Assuming that F1, F2, F3 have m bit.For F1, first take most significant bit (by the m bit of F1 and 2m-1It patrols Collect and operate), then by acquired results, to moving to left 2*m, (m bit of gained is multiplied by 22m), then take time high order bit (by F1 M bit and 2m-2Do logical AND operation), by acquired results, to the position 2* (m-1) is moved to left, (m bit of gained is multiplied by 22(m-1)), Acquired results and the value after highest bit operating are added up, and so on, each bit does similar operations, adds up, to the last One bit, it is assumed that obtained accumulated value is f1.Same operation is done respectively to F2, F3, it is f2, f3 to obtain accumulated value.By f1, As a result, this three does logic or operation obtains more bit Bloom filters after result and f3 move to right two after f2 moves to right one (it is)。

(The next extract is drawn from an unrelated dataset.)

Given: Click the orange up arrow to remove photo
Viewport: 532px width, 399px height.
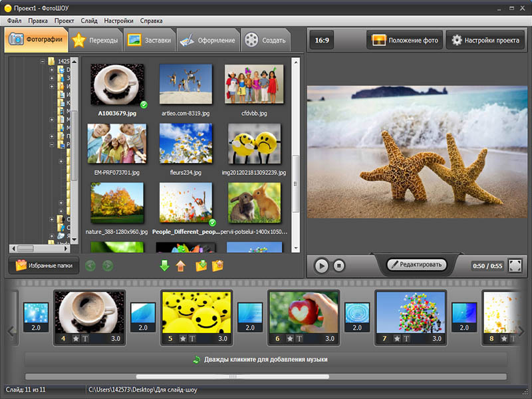Looking at the screenshot, I should click(x=180, y=266).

Since the design of the above Bloom filter can lead to a problem:When a Bloom filter returns to true, I Need to inquire corresponding two sublists.If than x in i-th of Bloom filter, then need in sublist TiOr Tz-i+1In look into It askes.In order to reduce the sublist number of inquiry, an additional Bloom filter, referred to as F are increasedhalf, it is responsible for the of record sublist Two parts, i.e.,
In addition matrix Hash uses bitmap also in piece, and there are one each sublists, and bitmap is corresponding, each in bitmap A bucket in the corresponding sublist of bit is corresponding.It is 0 that empty barrel, which corresponds to the bit in bitmap, and non-empty barrel is 1.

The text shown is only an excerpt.